Sunday, October 31, 2004

Project Kickoff

Officially kicking off the project to create a site that provides a gateway to the latest news form Sri Lankan. I have been thinking of doing this for a long time. It was just a matter of getting it started. Getting the ball rolling. It is modeled after news.google.com, except it's only for Sri Lankan news. Searching for Sri Lankan on news.google.com does not seam to provide enough articles on Sri Lanka. I believe that this is because Google does not crawl most of the Sri Lankan news sites, which are small and has low traffic. My objective is to bring all these sites together.

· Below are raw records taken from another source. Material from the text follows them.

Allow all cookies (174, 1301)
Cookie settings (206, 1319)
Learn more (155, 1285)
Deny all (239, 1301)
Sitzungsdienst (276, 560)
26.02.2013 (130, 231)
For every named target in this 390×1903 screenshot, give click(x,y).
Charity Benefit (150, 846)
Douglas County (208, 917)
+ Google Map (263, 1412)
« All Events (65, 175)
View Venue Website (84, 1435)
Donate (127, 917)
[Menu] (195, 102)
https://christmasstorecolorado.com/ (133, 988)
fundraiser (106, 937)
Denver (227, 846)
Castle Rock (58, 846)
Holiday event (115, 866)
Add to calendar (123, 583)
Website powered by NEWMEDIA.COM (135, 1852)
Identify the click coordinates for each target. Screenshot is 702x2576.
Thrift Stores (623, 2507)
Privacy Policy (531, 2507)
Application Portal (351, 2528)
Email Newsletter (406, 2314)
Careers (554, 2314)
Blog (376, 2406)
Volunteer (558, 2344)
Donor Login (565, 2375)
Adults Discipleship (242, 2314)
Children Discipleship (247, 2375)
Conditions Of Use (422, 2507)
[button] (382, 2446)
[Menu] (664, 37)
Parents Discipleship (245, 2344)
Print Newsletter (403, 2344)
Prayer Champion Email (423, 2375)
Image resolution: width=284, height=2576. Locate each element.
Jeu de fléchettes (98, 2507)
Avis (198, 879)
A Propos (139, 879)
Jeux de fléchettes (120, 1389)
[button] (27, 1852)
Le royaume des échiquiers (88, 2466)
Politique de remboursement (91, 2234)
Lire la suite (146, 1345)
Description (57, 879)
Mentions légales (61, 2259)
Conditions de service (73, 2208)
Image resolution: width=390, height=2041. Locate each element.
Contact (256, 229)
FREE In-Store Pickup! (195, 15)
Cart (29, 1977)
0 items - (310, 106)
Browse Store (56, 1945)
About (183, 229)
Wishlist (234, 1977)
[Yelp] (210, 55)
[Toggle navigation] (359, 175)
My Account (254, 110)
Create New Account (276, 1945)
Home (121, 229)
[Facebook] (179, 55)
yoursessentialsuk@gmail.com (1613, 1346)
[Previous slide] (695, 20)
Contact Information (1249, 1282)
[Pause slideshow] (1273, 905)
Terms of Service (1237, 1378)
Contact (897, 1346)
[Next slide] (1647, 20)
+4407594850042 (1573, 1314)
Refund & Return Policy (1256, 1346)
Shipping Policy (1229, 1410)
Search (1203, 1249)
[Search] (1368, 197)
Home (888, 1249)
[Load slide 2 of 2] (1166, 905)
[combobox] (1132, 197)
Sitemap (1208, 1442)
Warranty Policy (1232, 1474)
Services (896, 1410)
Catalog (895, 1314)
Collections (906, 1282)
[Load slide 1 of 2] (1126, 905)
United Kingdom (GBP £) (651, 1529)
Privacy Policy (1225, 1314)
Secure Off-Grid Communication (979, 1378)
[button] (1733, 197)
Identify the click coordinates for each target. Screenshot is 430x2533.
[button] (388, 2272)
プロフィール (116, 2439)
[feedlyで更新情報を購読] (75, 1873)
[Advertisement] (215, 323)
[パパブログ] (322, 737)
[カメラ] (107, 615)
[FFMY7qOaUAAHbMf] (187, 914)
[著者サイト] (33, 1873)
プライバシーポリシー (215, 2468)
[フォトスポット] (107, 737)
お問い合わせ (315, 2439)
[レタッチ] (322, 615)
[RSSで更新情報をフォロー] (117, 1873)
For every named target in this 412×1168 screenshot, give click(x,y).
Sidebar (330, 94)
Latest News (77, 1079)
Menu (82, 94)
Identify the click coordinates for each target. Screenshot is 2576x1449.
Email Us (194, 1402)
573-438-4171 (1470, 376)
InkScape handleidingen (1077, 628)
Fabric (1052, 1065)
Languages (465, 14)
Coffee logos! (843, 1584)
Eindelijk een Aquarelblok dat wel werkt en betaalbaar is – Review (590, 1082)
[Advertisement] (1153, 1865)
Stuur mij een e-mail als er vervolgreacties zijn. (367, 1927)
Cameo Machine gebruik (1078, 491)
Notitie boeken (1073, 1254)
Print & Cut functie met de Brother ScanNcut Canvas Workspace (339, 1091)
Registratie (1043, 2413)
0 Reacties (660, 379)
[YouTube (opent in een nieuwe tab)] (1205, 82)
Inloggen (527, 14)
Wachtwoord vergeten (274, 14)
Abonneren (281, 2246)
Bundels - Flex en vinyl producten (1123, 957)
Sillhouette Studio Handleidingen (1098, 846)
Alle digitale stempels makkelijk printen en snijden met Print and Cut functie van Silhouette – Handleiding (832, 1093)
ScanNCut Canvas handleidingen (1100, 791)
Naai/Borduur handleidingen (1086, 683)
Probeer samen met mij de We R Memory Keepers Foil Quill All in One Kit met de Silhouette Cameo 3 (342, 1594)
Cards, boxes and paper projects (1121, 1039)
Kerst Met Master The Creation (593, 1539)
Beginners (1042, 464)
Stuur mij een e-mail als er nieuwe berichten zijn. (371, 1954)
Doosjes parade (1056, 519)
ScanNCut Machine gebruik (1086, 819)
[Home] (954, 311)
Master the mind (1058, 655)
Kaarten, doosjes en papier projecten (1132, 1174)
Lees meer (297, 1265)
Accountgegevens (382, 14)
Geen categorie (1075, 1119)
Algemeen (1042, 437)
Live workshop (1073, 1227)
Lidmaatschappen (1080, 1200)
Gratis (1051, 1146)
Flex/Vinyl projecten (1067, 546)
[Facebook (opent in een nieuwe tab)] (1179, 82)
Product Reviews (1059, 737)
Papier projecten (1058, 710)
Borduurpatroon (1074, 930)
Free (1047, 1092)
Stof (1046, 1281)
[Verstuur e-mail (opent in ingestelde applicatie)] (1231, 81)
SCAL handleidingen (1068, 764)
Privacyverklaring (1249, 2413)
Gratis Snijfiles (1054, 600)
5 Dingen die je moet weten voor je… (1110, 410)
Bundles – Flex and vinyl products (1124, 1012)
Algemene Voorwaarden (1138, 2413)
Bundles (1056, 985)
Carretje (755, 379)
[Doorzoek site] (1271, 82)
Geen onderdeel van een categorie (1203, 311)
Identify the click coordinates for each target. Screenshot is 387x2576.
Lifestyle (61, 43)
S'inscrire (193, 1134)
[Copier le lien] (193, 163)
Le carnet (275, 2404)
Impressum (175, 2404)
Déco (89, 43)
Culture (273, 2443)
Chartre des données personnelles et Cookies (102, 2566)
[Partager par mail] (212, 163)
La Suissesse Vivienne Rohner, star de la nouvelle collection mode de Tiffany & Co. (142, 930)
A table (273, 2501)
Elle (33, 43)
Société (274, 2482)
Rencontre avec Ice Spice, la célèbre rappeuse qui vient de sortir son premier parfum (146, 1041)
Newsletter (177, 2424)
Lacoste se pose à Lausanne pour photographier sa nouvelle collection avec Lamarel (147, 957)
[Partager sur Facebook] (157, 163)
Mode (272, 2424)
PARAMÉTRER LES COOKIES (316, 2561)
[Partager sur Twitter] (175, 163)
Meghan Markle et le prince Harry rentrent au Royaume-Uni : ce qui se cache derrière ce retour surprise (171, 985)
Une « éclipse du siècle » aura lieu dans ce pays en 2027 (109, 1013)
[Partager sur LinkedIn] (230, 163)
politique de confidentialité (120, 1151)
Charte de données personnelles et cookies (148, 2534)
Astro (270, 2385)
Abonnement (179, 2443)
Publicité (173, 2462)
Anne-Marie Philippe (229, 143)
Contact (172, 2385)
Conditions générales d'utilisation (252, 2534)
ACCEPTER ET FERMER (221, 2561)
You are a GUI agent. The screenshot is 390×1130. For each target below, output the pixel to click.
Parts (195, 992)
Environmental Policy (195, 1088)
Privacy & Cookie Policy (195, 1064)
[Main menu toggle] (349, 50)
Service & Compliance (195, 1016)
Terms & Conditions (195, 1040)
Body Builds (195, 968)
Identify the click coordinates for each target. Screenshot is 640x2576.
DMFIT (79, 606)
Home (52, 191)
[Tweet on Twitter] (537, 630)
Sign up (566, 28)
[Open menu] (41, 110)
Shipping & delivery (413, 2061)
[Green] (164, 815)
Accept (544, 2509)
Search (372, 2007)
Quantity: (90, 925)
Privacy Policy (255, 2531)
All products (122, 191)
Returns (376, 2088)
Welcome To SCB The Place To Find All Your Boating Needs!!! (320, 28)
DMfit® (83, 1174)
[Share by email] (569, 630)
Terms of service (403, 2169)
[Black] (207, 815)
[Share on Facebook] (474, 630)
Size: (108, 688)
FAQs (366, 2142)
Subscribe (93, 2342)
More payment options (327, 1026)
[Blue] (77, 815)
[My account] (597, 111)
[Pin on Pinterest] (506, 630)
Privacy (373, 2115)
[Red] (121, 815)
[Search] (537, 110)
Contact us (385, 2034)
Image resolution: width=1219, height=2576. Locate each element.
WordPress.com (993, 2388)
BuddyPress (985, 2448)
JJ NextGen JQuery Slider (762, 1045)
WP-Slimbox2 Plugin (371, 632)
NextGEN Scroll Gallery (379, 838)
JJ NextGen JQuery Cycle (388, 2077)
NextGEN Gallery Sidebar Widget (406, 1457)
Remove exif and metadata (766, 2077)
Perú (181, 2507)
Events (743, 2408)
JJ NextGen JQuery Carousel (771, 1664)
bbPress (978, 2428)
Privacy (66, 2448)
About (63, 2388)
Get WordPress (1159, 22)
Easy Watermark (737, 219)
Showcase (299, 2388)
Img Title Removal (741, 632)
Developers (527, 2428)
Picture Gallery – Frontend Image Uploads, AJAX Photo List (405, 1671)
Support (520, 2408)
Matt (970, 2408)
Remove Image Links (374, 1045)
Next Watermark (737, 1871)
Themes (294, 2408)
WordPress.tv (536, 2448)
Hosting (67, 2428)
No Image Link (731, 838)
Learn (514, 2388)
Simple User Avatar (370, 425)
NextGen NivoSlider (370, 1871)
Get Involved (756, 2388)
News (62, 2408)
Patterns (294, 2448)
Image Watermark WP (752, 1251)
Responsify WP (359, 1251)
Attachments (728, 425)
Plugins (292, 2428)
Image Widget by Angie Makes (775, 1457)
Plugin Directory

Similar to news.google.com, I want to provide many sources for the same news event through clustering techniques. This will be a bit challenging since there aren't too many online news sources on Sri Lanka. www.infolanka.com/news and http://www.lankapage.com are sites that provide similar gateways, except they only provide a single source per news event. It also seems to be subjective.

This project is based on my CS678 final project. Which did the same thing except it covered all topics, not just Sri Lanka. It was a research project and hence only used a few popular online news sources such as www.cnn.com, www.bb.co.uk/news, etc.

Started out by modifying the web crawler from the CS678 final project to read articles about Sri Lanka from the following sites:

http://www.bbc.co.uk/sinhala
http://www.lankatruth.com/index.htm
http://www.slbc.lk
http://www.asiantribune.com


The crawler is written in Java and seams to be working fine. Trying to make the crawler gather links from only the starting search page. Attempting to implement this, but it is giving a weird error. I want to only gather links from the starting page because I only want to consider current events (less than 3 days old). I think this is a good way of doing this. Eventually I will have to add something to get the date from the news article itself.

Haven't worked on the Indexer for some time. It seams to be working fine the last time I checked it. But I am trying to get it in a stable condition where I can release the API.

This all started when I was doing my CS678 final project and couldn't find a document indexer in Java. So I ended up using the Lemur toolkit instead, which was written in C. I wanted all the components of my model to be in Java. So a few weeks back, I started to implement it on my own.

I even signed up on SourceForge.net so I could publicly distribute it. I figured there might be other people in my position. But need to get the Indexer in a good enough state to do that. Right now I am working on the process of storing the index once the documents have been parsed and then later accessing it. I am also concerned about the data structures I have used. I don't know how it scales for large document collections. That's one thing I haven't tested.

Once I am able to successfully gather news articles form a few sites, I will use the indexer to index them. I will have to make sure that the indexer is pretty stable at that point. Then I will cluster the articles according to some distance function. I will most likely use agglomerative clustering with cosine similarity as my distance function.

Assuming that these provide satisfactory results, I will add more news articles from different news sources to the web crawler. The goal is that all works out fine and that I actually put the results of the system online so people can make use of it. I am not sure how that will work out. I guess I will need a server somewhere, which runs the system periodically and updates a website.

The goal is to build the site a little bit at a time each day!!! I do want to create a site with a lot of traffic. This would mean adding more features to the site such as categorized links on Sri Lanka, chat rooms, forums, advertising, classifieds, polls, etc. If I could create a site that a lot of people used, that would be really cool.